政治ドットコム日本国憲法憲法第89条の条文をわかりやすく説明|国民の税金と政教分離の原則

憲法第89条の条文をわかりやすく説明|国民の税金と政教分離の原則

投稿日2023.4.1
最終更新日2023.04.27
この記事の監修者
政治ドットコム 編集部
「政治ドットコム」は「政治をもっと身近に。」を理念とするメディアです。
政治に関する情報を分かりやすくお届けしていきます。政治に関わる最新のニュースも併せてお伝えしていきます。
政治ドットコムを通して、たくさんの人々が政治に関心を持っていただけるような情報発信を意識して運営しています。

憲法89条の条文

第八十九条〔公の財産の用途制限〕

公金その他の公の財産は、宗教上の組織若しくは団体の使用、便益若しくは維持のため、又は公の支配に属しない慈善、教育若しくは博愛の事業に対し、これを支出し、又はその利用に供してはならない。

引用:日本国憲法

憲法89条をわかりやすく説明

憲法89条は公の財産の支出について書かれている条文です。

国民の税金を、宗教団体や国が管理していない慈善事業や教育事業、またはその団体に使わせてはいけないと示しています。これは、憲法20条に記されている政教分離の原則を、財政の面でも制限していることになります。

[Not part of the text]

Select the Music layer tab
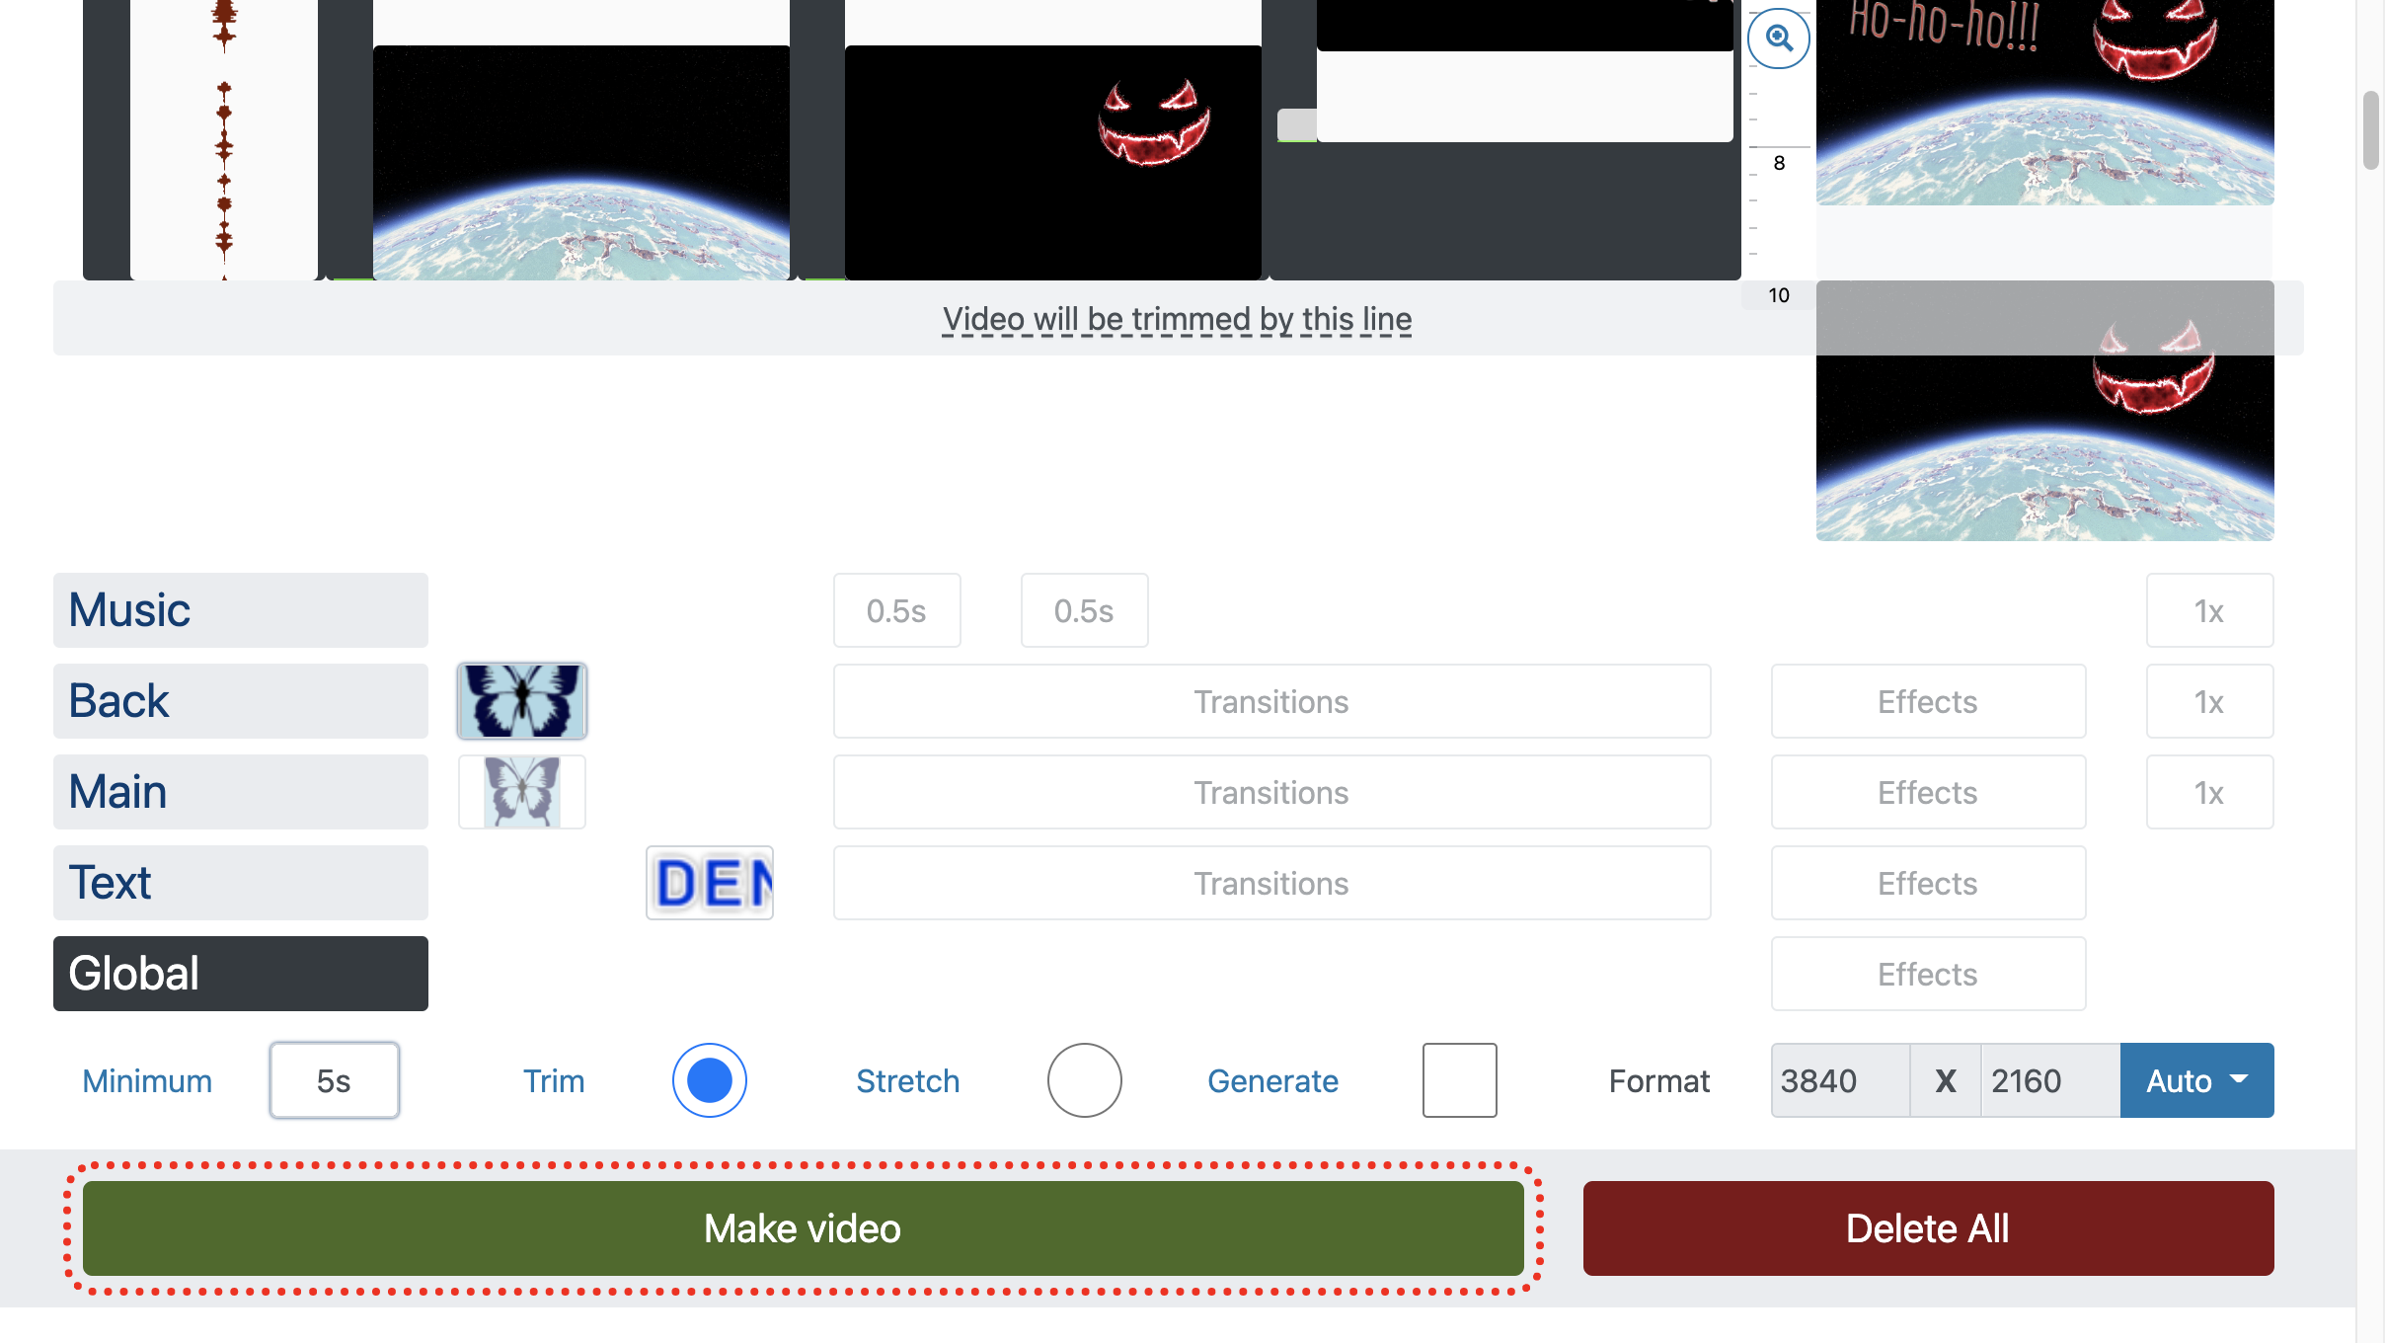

政教分離とは、国家と宗教が分離され、政治的な権力と宗教的な信仰が分離されている社会のことを指します。国家が宗教に対して中立的であり、宗教による政治的な支配や介入がない状態を意味します。

そして公の財産における政教分離に関して、初の違憲判決となった事例が愛媛県靖国神社の玉串料訴訟です。当時、愛媛県知事が靖国神社への玉串料を公費で支出していたため、これが憲法20条、89条に違反すると判決を下されました。

また、私学助成も違憲ではないかという声が挙がることもあります。国は、国立・公立の学校だけでなく、国の機関ではない私立の学校にも助成金の援助をしているためです。

しかし、私立の学校も教育に関する公の規則を守っているため、国の支配に属すると解釈ができるとし、違憲とはなっていません。